ABOUT THIS TASK: Select every line below containing the word "Given".

RECORDS TO USE:
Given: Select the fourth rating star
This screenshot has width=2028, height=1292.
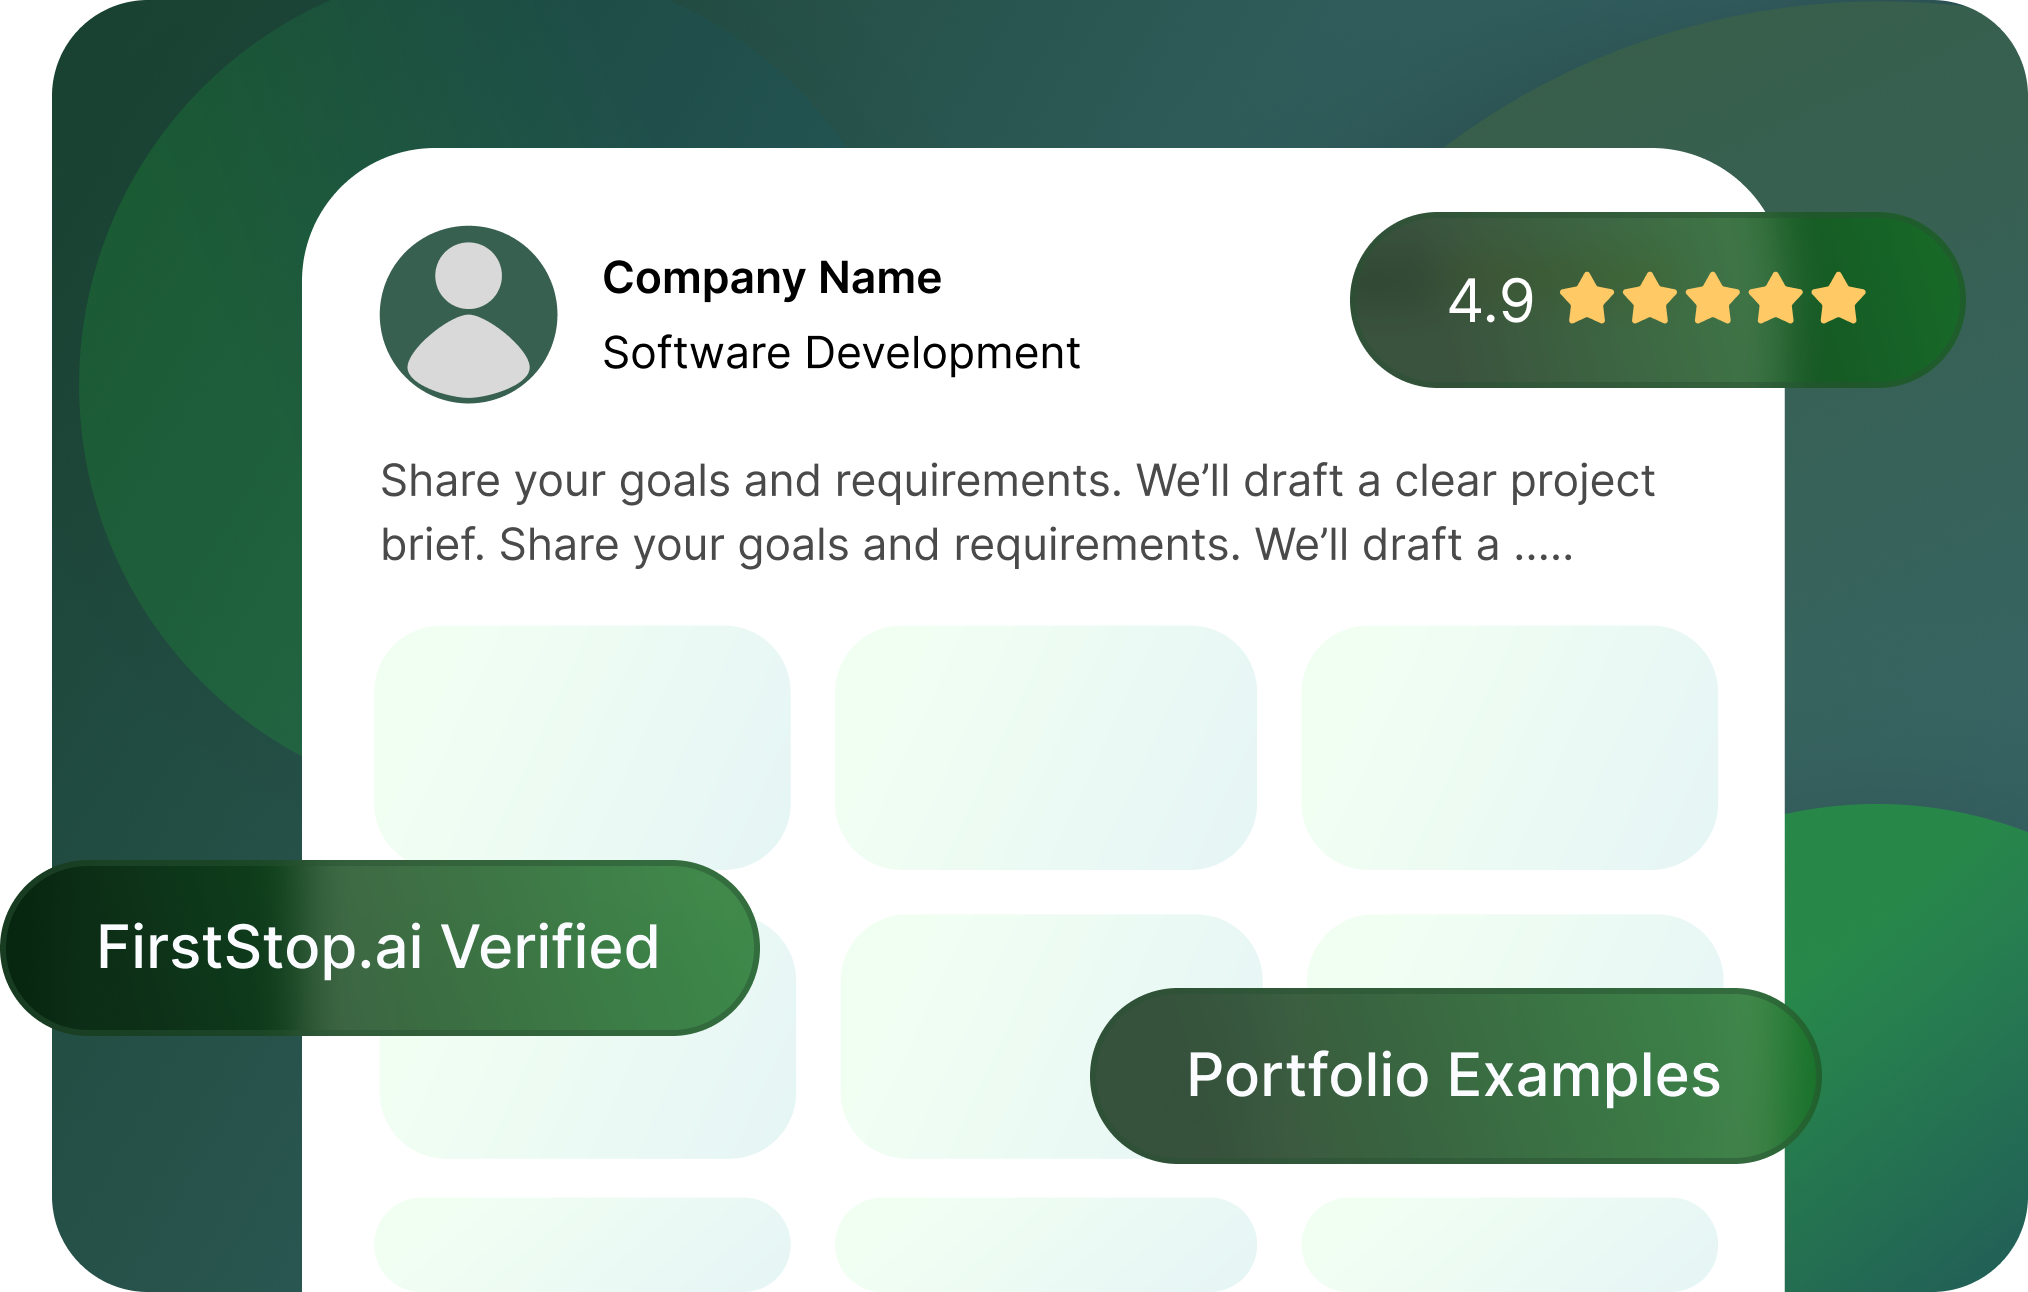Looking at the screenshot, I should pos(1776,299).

* * *

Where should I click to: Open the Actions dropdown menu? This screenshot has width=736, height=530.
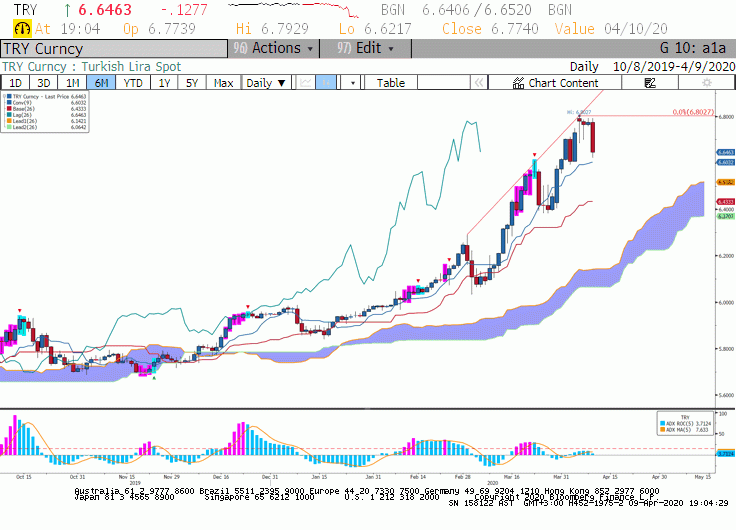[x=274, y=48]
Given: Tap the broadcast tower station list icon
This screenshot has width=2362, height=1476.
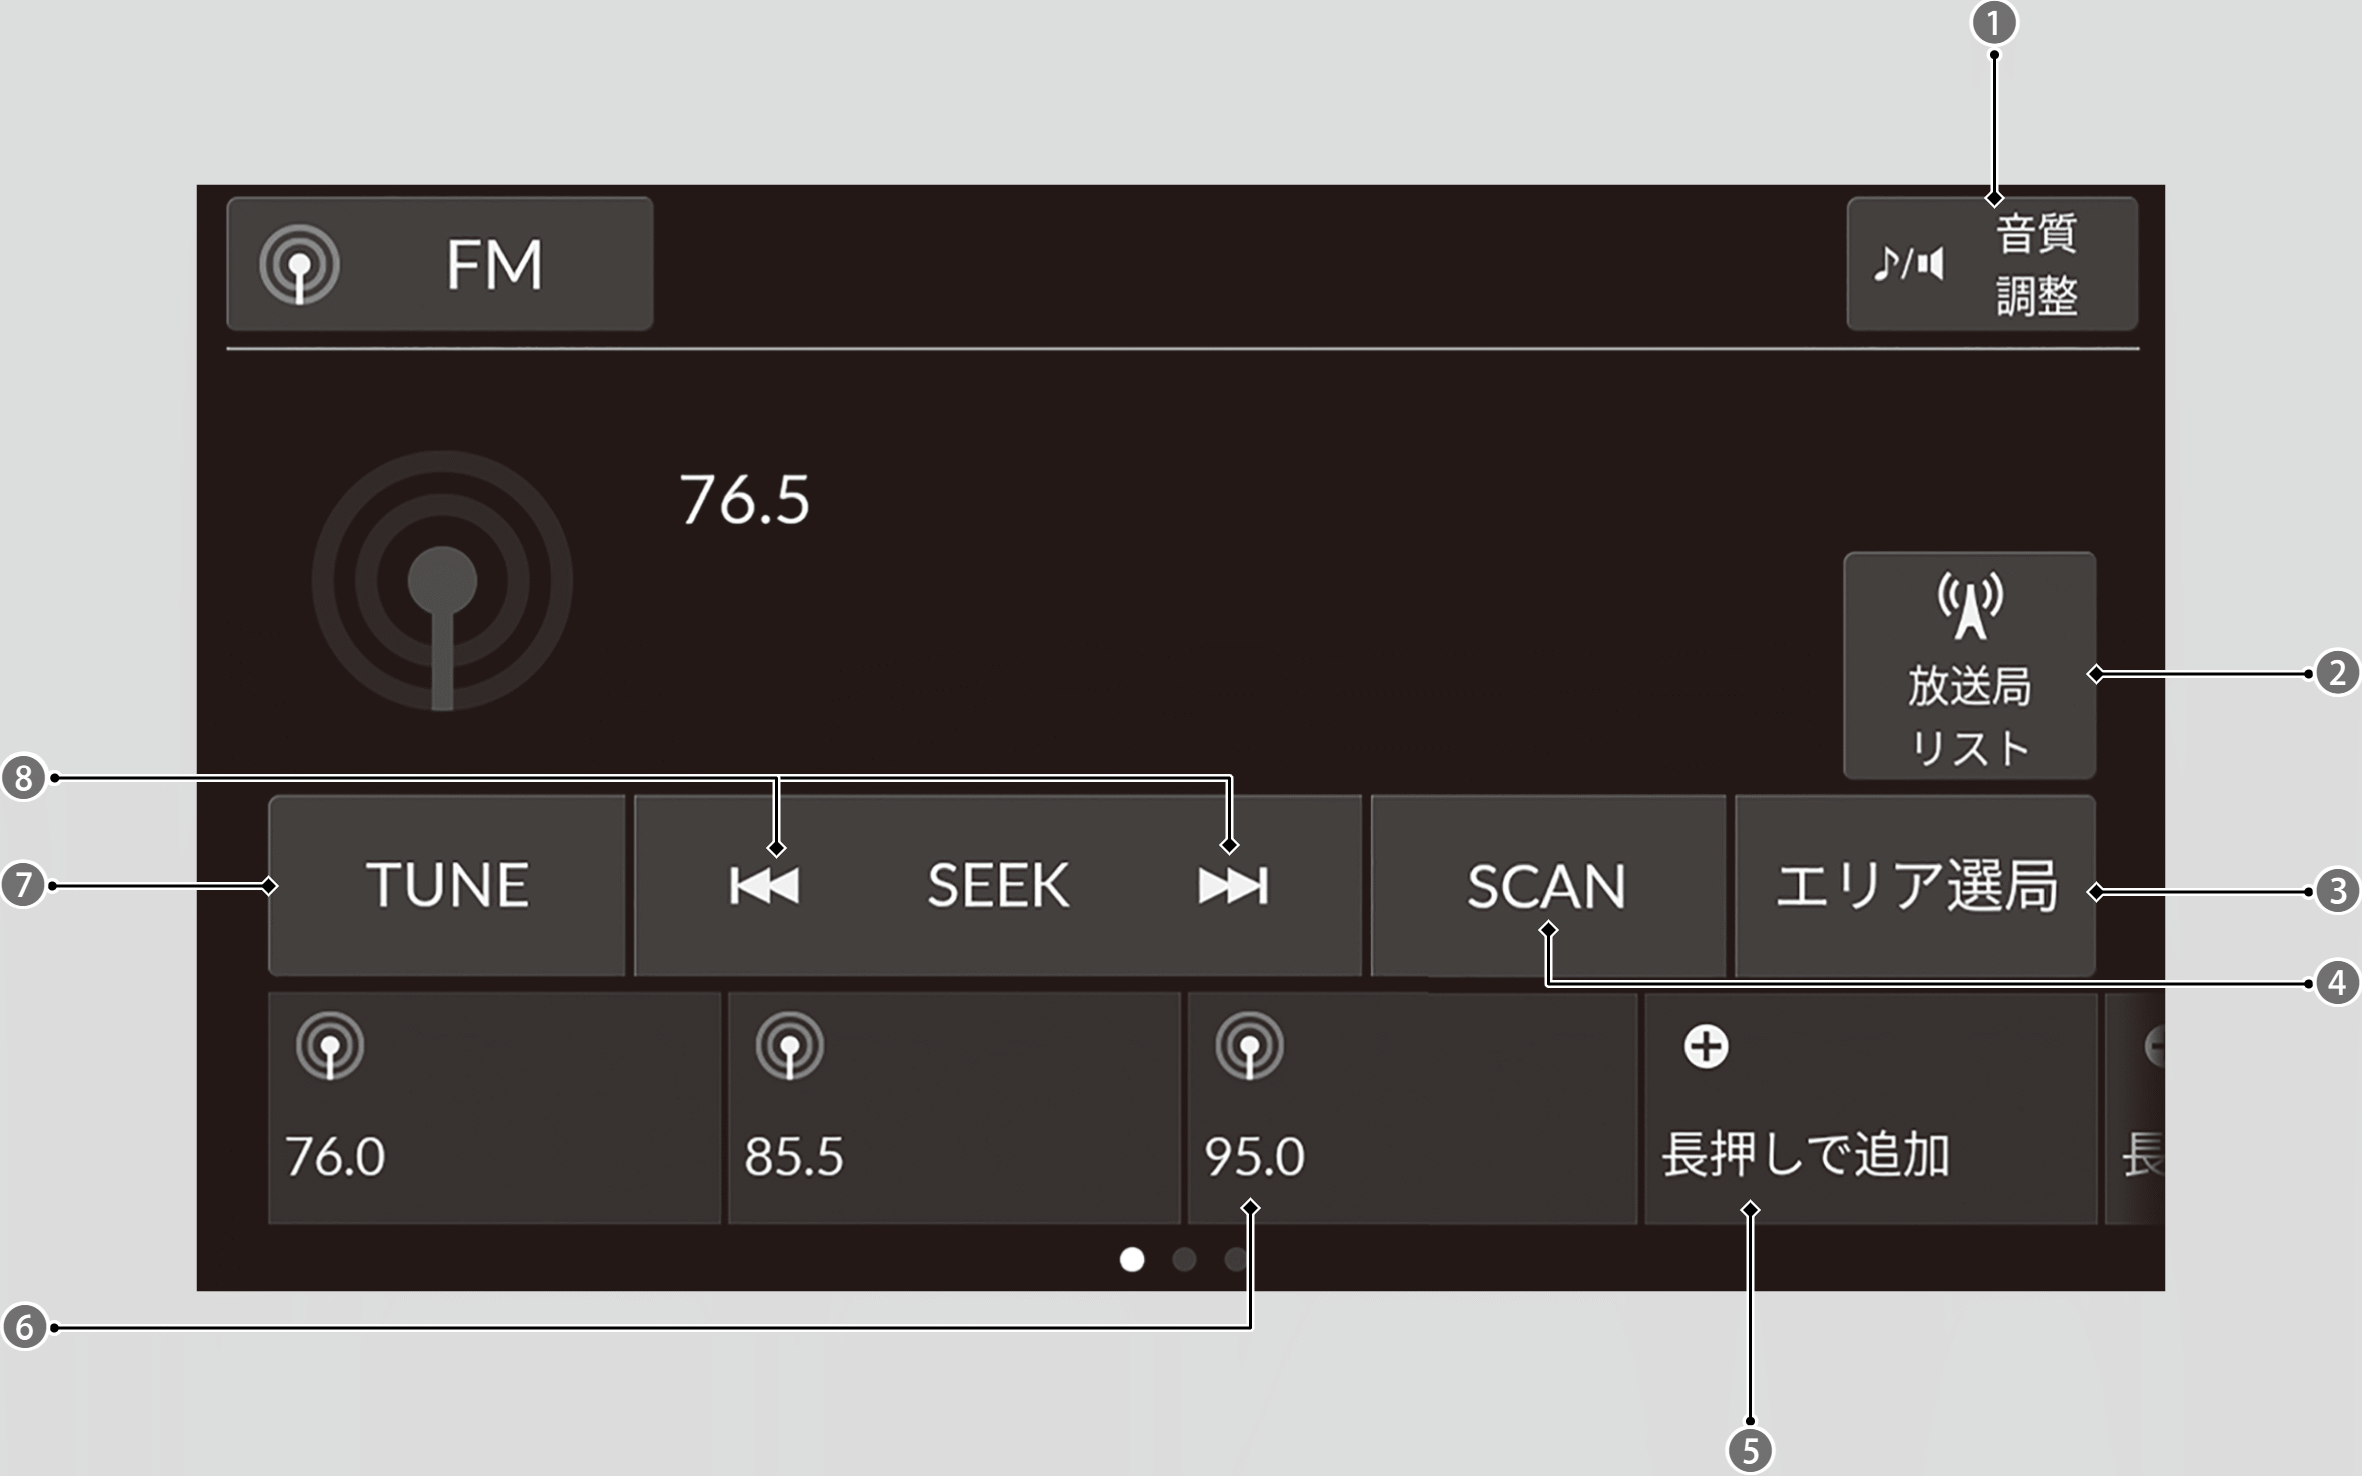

OUTPUT BELOW:
Given: Select the fourth rating star
Given: Tap the broadcast tower station list icon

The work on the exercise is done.